Diyalogdaki bu değişimlere rağmen, COP tartışmalarının yetişmesi yavaş oldu. Küresel toplantı öncesinde, iklim tartışmalarının kapsayıcılığı konusunda çok fazla tartışma ve eleştiri vardı.
Savunucular, iklim krizinden en çok etkilenenleri güçlendirme ve seslerini duyurma ihtiyacına odaklandı - yani gençler, kadınlar, marjinal ve yetersiz hizmet alan topluluklar.

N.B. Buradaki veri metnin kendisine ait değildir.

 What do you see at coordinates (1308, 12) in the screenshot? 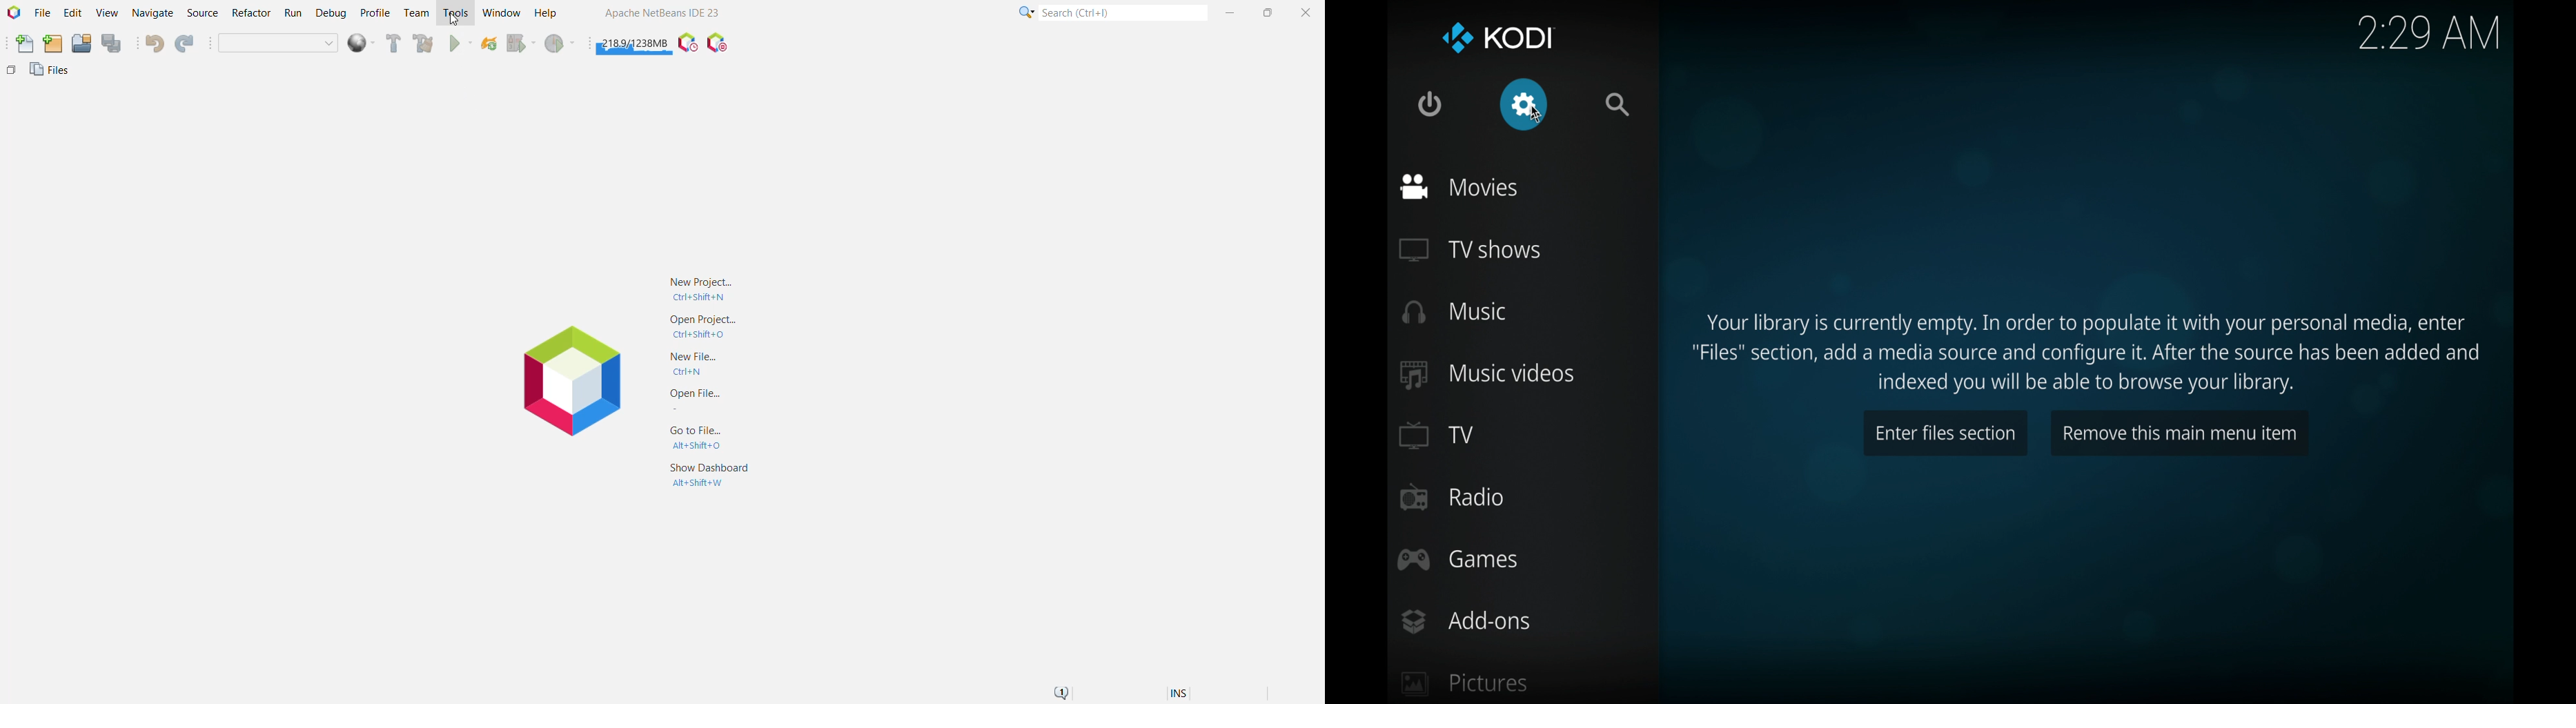
I see `Close` at bounding box center [1308, 12].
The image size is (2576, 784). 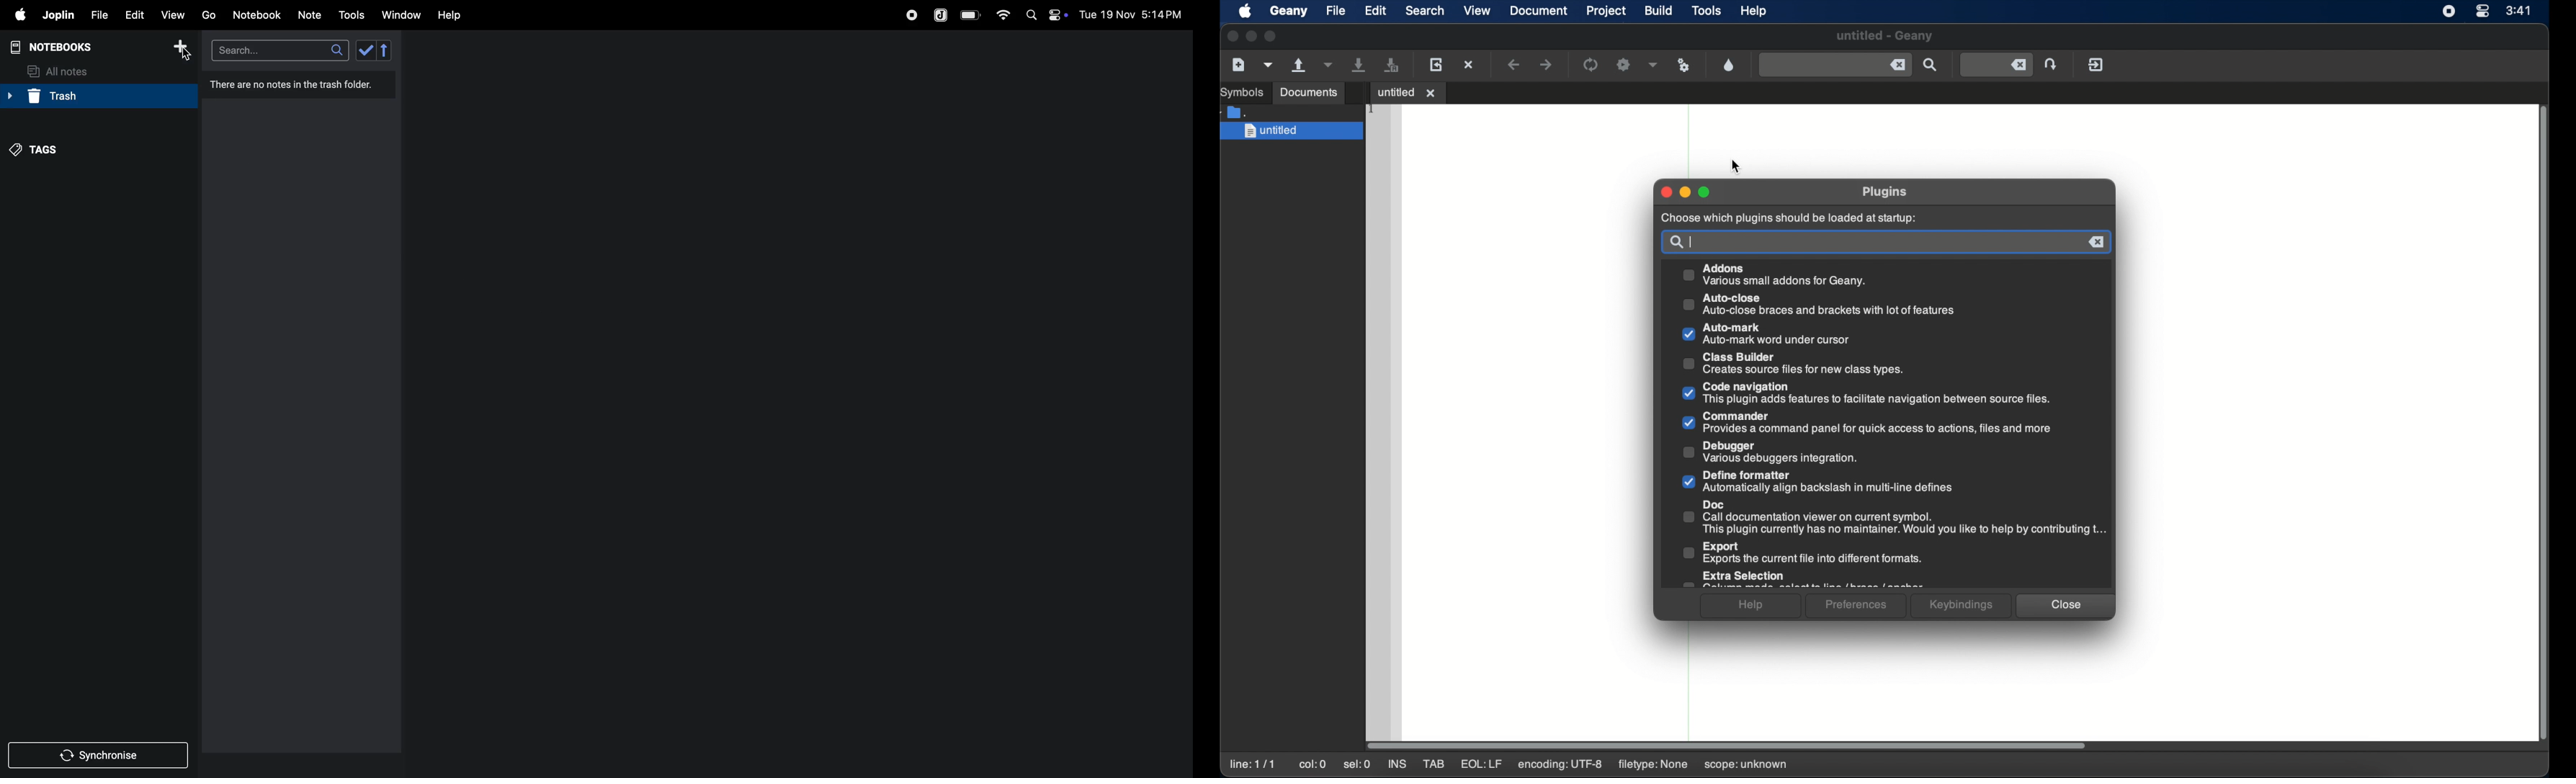 What do you see at coordinates (180, 48) in the screenshot?
I see `add` at bounding box center [180, 48].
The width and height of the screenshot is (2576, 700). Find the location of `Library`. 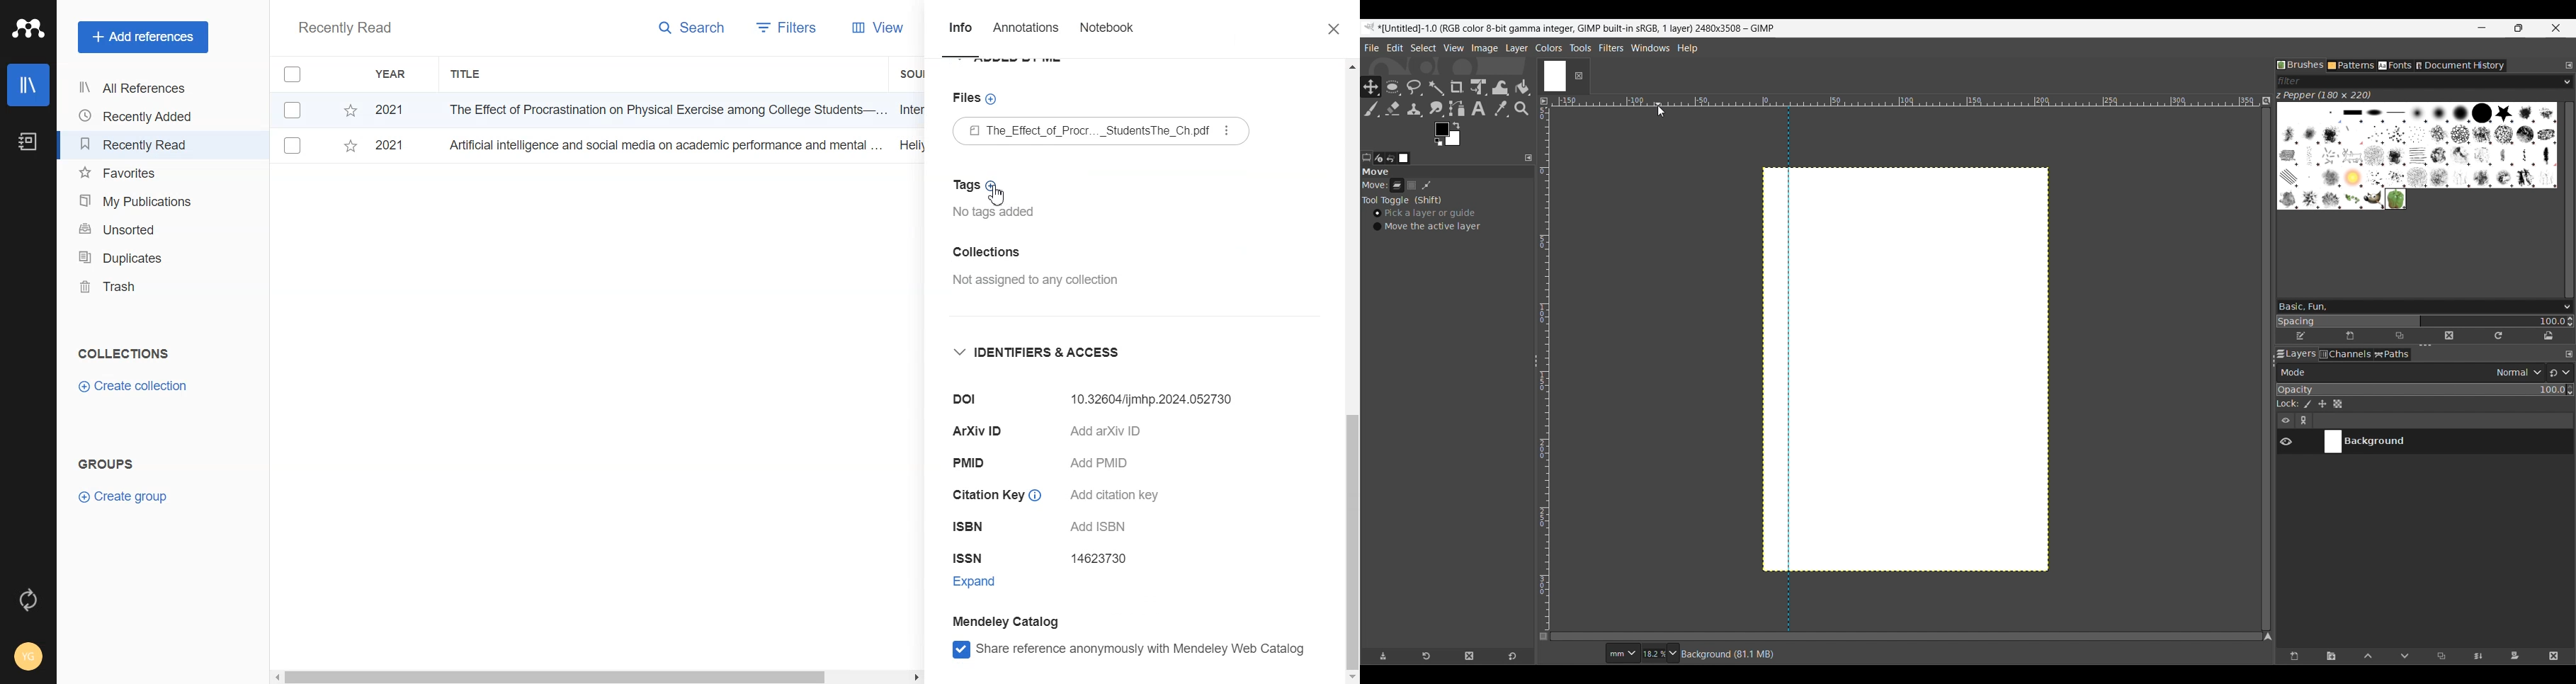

Buna göre, gençleri COP sürecine dahil etmek için aktif çabalar olduğu görülmektedir. COY16 ve COP26 öncesi gibi resmi işlemlere daha fazla gençlik aktivisti dahil edildi; COP26 öncesi kapsamında, eyalet temsilcileri 400 ülkeden yaşları 15 ila 29 arasında değişen yaklaşık 186 Gençlik Delegesi ile bir araya geldi.
Greta Thunberg gibi rakamlara geniş yer verilmesi, gençlik temsilcilerinin birçok panelde ve sosyal medya kanallarında yer almasıyla gösterildiği gibi, medyadaki varlıkları da daha belirgin hale geldi.
New York Times gazetecisi Thomas Friedman'ın belirttiği gibi, gençlik savunucularının artan etkisi hem hükümet hem de medya liderleri tarafından hissedilebilir. ifade: “Bu, delegelerin basından çok çocuklardan korktuğu ilk COP ziyaretim.”
Gençlerin seslerinin artan hacmi yadsınamaz, ancak sözlerin eyleme dönüştüğüne ikna olmadım. Soru, geleneksel liderlerin korkup korkmadıkları değil, gerçekten dinliyorlar mı?
Geçen hafta Glasgow'daki COP26 ile birlikte New York Times İklim Merkezi'ne katıldım. Gençlik aktivistlerinin güçlü sosyal medya varlığından ve belki de 'gençlik yıkama' COP eleştirildi, kendi kuşağımın sesleriyle bağlantı kurma ve onlardan haber alma umuduyla gittim.
Oradaki deneyimim, olayın demografik temsilinin hayal kırıklığı yaratan gerçeğini çabucak ortaya çıkardı. Varışımdan beş dakikadan kısa bir süre sonra, benim yaşlarımda bir katılımcı yanıma geldi ve orada “boomer gibi” giyinmeyen birkaç kişiden biri olduğum için beni tebrik etti. Etkinlikte gençlerden küçük bir azınlık oluşturduğumuzu fark ettim.
Bu yılki COP'ta, birçok kişi tarafından şunlardan biri olarak tanımlandı: harekete geçmek için son şansımız, önde gelen gençlik aktivistleri, “işletmeler ve CEO'lar için yeşil yıkama kampanyası” gibi hissettiren bir konferansı deneyimlemekten duydukları dehşeti dile getirdiler.